Sport | Taktikanalyse

Den Gegner ausgeguckt

Der FC Südtirol gewinnt gegen Reggiana 3:1. Trainer Valente und sein Team haben die Schwächen des Gegners perfekt analysiert und die richtigen Schlüsse gezogen: Standardsituationen und intensives Verteidigen waren der Schlüssel zum Erfolg
Federico Valente vor dem Spiel gegen Reggiana
Foto: Ufficio Stampa FCS - Foto Bordoni
  • Zwei Niederlagen, vier Gegentore und nur ein erzieltes Tor. Das war die Bilanz des FC Südtirol vor der Länderspielpause am letzten Wochenende. Eine Bilanz, die erst einmal aufschrecken lässt. Denn eigentlich schien der FC Südtirol defensiv gefestigt, eigentlich schien die Offensive zu Saisonauftakt ihre Durchschlagskraft zurückgewonnen zu haben. Eigentlich. Denn Valentes Mannschaft ließ in diesen beiden Spielen vor der Länderspielpause vor allem eines vermissen: die Intensität. Die ist Grundvoraussetzung für effektives Pressing (= Defensivarbeit), aber auch unbedingt notwendig für erfolgreiche Offensivaktionen. 

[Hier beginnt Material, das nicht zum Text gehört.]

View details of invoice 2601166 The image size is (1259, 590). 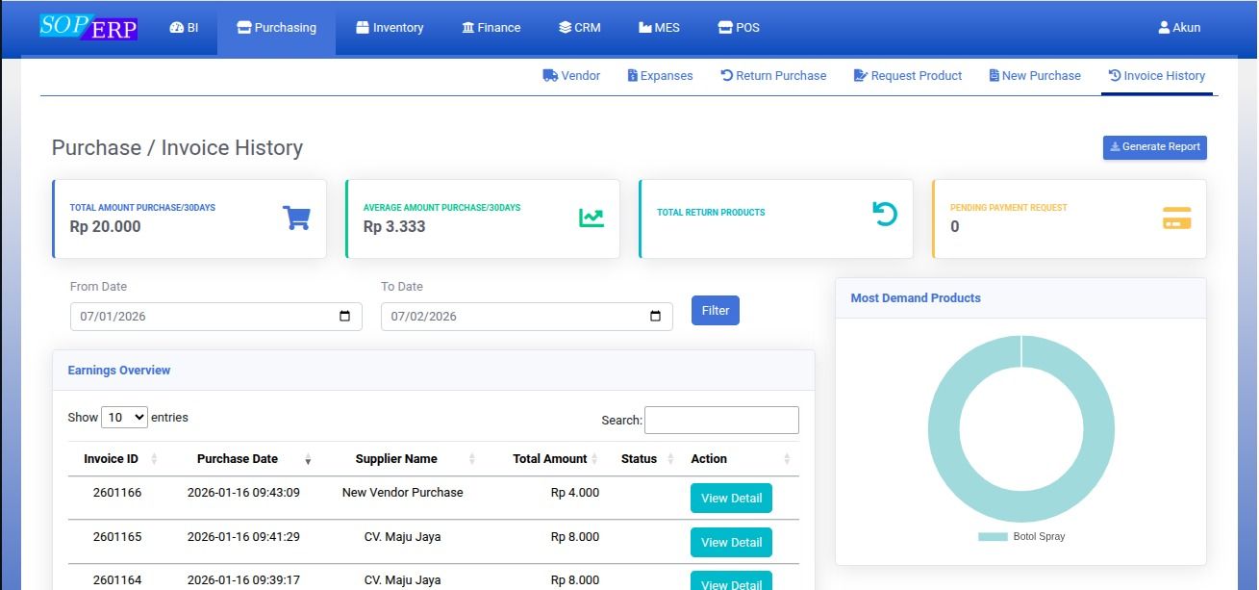(x=731, y=498)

  • Die Grundausrichtung Südtirols: Altbewährtes und Altbekanntes

    So setzte Valente gegen Reggiana wieder auf altbewährtes: Tiefes Mittelfeldpressing, den Gegner nach außen leiten und kompakt verschieben. Vorne diente Raphael Odogwu als Relay Station, als Anspieloption, um (meist lange) Bälle festzumachen und zu halten, damit seine Mitspieler nachrücken konnten. 3-4-2-1, das defensiv häufig zum 5-4-1 wurde. Odogwu kümmerte sich um den gegnerischen Sechser, Leo Štulac, der sich vor der eigenen Abwehr bewegte, um das Spiel aufzubauen.

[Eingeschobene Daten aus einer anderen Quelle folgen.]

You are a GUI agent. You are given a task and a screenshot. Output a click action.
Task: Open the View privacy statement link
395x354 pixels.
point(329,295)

    Der FCS hatte zwar zu Beginn einige längere Ballbesitzphasen, dabei offenbarten sich allerdings die bekannten Probleme: Wichtige Zonen wurden nicht besetzt, die Mannschaft war quasi zweigeteilt – das kennen wir ja inzwischen. Und so kam es den Gästen gut gelegen, dass sie durch ein Traumtor von Molina früh in Führung gehen konnten. Effektives Spiel mit dem Ball war nicht mehr unbedingt erforderlich, jetzt musste Reggiana mehr fürs Spiel tun – Südtirol konnte noch tiefer verteidigen und auf seine Chancen warten. 

  • Der FCS in Ballbesitz: Das Mittelfeld ist nicht besetzt, der Zwischenlinenraum (gelb) verwaist. Foto: SALTO
  • Wie Valente seinem Team zu Torchancen verhelfen wollte, wurde sehr schnell – nach dem ersten Eckball für Südtirol – klar. Standardsituationen.

    Das Trainerteam hatte Reggiana gut analysiert und offenbar eine Schwachstelle bei Standardsituationen ausgemacht. Reggiana verteidigt bei Eckbällen oder (indirekten) Freistößen – wie so viele Mannschaften – im Raum. Das heißt, es werden nicht direkte Gegenspieler manngedeckt, sondern gefährliche Zonen besetzt. Gefährliche Zonen sind in erster Linie jene im Strafraum und in Tornähe. Aber nicht nur.

  • Raum > Ball

    Die wichtigste Zone im Fußball ist der 10er-Raum. Die Vorteile, die sich durch dessen konsequente Besetzung ergeben, haben wir ausführlich analysiert. Die Nachteile, wenn man diesen Raum ignoriert, ebenfalls. Genauso wichtig und räumlich an den 10er-Raum anschließend ist der so genannte „Rückraum“. Das ist jener Raum, der sich öffnet, wenn die verteidigende Mannschaft tief in den eigenen Strafraum zurückfallen musste. Etwa, wenn die angreifende Mannschaft bis zur Grundlinie durchstoßen konnte, oder eben bei Eckbällen. Reggiana besetzte diesen Raum nicht oder nicht ausreichend. Das hatte Valentes Trainerteam offenbar erkannt und die Südtiroler darauf eingestellt.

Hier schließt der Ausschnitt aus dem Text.